NO! I don't get how this isn't obvious, but that is not a fact. It is your opinion.
A fact is, losing ONE draw does not matter over the course of a season. The idea that if your team didn't win a single draw all season it wouldn't matter is what you people are saying with your ridiculous "fact."
- Tonybere
No one is saying that if you lost every draw (a ridiculous non-real world example) that it wouldn't matter.
we are saying a few separate things:
1) it would matter way less than you think because faceoffs do not correlate with winning. This means that teams who have the best faceoff% often miss the playoffs and teams have won the cup being the worst faceoff team in the league.
This isn't debatable. And because it isn't, neither is the following:
2) Employing a faceoff specialist hurts your team if that player wouldn't also be on your team if he was terrible at faceoffs. Also, faceoffs matter so little that you should put your best defensive players out for an important dzone draw, even if your best faceoff guy doesn't make that list.
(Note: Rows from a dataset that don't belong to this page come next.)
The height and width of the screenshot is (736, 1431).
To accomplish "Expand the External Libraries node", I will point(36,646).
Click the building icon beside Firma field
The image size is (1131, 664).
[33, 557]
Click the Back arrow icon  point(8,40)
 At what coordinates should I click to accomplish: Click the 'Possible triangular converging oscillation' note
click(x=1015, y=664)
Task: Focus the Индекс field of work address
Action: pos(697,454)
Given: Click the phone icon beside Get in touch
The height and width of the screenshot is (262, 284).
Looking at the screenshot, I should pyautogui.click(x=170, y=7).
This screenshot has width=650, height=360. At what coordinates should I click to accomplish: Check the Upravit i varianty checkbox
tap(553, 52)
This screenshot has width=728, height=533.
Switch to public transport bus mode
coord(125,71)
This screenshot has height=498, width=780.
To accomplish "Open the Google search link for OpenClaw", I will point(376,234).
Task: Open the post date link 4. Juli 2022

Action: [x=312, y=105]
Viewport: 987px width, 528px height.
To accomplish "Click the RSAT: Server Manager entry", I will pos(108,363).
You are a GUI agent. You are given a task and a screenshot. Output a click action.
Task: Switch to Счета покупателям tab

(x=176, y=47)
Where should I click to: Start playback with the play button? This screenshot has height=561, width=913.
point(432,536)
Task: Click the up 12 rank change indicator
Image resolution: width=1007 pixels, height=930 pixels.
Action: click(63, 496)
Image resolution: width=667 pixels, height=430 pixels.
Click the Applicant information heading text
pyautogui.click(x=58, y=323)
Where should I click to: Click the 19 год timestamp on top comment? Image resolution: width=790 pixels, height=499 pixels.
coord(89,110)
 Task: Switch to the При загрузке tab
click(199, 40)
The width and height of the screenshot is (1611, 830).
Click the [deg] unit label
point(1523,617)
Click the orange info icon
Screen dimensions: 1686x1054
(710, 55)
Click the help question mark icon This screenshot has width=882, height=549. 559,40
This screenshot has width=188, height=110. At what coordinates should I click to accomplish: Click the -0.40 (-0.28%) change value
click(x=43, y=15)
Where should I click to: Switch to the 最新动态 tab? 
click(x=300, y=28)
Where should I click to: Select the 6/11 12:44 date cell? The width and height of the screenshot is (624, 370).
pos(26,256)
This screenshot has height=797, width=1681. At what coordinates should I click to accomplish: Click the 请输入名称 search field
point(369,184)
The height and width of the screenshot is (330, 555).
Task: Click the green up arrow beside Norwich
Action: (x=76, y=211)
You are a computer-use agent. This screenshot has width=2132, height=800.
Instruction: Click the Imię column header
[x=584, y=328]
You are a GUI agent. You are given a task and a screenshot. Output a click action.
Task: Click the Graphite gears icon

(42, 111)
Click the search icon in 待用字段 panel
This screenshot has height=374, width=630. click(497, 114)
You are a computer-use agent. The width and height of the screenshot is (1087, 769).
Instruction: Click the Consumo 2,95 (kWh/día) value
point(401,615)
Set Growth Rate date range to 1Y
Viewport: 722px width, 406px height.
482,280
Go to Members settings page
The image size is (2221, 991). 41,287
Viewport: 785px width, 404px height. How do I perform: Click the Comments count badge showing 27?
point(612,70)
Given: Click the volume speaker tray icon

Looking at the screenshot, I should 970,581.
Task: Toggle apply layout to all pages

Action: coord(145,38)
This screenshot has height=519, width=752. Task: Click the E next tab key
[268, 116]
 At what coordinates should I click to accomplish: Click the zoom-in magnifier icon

3) At least part of this is because at the pro level there is not a huge range of talents at taking faceoffs. It is impossible in a real world situation for a team to win a wide enough margin of draws for it to make a significant impact.
So sure, if you lost 90% of your draws that would likely effect the game, but in the NHL that literally can never happen. Since the difference in odds of winning the draw between your best and worst player is minimal, you shouldn't factor faceoff skills into your considerations if you were a coach deploying players in a close game - because it barely matters.
4) Given what we know, when evaluating players it doesn't really matter if a player is good at draws or not. Tyler Bozak isn't going to be a top 3 centre on a President's Trophy winning team, even if he's the best faceoff guy in the world.